* [Aim of the task]:
Below are entries. Reproduce exactly the lines between the line holding "The image size is (1878, 1162)." and the line holding "This screenshot has height=1091, width=1125.", inclusive, and only those.

=-=-=

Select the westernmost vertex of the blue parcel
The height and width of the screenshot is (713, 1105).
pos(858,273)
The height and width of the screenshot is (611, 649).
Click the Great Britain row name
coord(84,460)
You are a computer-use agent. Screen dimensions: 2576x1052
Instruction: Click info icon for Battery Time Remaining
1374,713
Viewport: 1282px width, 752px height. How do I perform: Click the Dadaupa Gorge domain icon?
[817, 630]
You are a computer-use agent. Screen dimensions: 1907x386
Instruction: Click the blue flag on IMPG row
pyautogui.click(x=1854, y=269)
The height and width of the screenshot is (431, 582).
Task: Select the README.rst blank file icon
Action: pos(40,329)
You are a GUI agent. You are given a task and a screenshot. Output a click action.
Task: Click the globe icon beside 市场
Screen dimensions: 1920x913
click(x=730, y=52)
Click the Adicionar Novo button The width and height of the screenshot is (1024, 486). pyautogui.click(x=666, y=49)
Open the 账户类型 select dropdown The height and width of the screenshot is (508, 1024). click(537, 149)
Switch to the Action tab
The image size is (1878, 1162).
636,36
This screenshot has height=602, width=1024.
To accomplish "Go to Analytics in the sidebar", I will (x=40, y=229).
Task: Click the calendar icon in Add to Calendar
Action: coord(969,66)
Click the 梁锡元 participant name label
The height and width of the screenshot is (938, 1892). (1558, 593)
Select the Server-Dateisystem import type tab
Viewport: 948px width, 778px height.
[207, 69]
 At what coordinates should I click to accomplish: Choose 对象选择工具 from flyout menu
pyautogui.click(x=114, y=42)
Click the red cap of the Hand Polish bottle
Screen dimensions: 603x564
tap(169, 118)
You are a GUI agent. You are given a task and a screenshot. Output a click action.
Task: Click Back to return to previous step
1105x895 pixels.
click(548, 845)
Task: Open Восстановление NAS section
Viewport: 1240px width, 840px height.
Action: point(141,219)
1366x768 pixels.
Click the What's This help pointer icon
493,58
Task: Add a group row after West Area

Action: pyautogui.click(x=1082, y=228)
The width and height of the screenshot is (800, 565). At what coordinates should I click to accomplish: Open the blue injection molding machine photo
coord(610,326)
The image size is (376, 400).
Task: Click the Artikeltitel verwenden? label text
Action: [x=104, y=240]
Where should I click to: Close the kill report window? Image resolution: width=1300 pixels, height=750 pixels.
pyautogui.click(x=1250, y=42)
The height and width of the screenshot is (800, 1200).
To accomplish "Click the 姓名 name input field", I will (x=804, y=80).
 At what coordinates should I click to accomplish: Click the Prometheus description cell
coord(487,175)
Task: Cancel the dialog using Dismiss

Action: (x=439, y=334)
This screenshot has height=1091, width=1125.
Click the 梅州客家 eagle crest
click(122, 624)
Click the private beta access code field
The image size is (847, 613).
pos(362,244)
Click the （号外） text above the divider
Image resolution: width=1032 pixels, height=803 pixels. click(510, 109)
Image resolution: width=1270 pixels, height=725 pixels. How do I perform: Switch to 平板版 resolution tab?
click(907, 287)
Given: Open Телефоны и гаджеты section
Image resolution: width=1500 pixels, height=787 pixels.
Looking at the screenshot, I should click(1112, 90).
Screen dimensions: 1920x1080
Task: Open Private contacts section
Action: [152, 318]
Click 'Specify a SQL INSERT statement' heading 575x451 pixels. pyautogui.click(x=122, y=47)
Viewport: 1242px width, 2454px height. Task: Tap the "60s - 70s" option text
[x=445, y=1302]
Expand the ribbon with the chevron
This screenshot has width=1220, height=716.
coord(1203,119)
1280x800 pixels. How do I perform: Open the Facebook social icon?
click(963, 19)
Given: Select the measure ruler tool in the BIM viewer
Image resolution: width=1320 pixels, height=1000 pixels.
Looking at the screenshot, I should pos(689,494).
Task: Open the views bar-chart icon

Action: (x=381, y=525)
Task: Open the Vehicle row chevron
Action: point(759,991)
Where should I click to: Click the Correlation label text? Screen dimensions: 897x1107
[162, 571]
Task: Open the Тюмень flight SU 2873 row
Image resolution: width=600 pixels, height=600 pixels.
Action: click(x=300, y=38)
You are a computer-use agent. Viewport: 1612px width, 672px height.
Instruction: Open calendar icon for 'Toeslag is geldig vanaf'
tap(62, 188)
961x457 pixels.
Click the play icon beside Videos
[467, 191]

=-=-=

* [Task result]:
The image size is (1878, 1162).
636,36
This screenshot has height=602, width=1024.
To accomplish "Go to Analytics in the sidebar", I will (x=40, y=229).
Task: Click the calendar icon in Add to Calendar
Action: coord(969,66)
Click the 梁锡元 participant name label
The height and width of the screenshot is (938, 1892). (1558, 593)
Select the Server-Dateisystem import type tab
Viewport: 948px width, 778px height.
[207, 69]
 At what coordinates should I click to accomplish: Choose 对象选择工具 from flyout menu
pyautogui.click(x=114, y=42)
Click the red cap of the Hand Polish bottle
Screen dimensions: 603x564
tap(169, 118)
You are a GUI agent. You are given a task and a screenshot. Output a click action.
Task: Click Back to return to previous step
1105x895 pixels.
click(548, 845)
Task: Open Восстановление NAS section
Viewport: 1240px width, 840px height.
Action: point(141,219)
1366x768 pixels.
Click the What's This help pointer icon
493,58
Task: Add a group row after West Area

Action: pyautogui.click(x=1082, y=228)
The width and height of the screenshot is (800, 565). At what coordinates should I click to accomplish: Open the blue injection molding machine photo
coord(610,326)
The image size is (376, 400).
Task: Click the Artikeltitel verwenden? label text
Action: [x=104, y=240]
Where should I click to: Close the kill report window? Image resolution: width=1300 pixels, height=750 pixels.
pyautogui.click(x=1250, y=42)
The height and width of the screenshot is (800, 1200).
To accomplish "Click the 姓名 name input field", I will (x=804, y=80).
 At what coordinates should I click to accomplish: Click the Prometheus description cell
coord(487,175)
Task: Cancel the dialog using Dismiss

Action: (x=439, y=334)
This screenshot has height=1091, width=1125.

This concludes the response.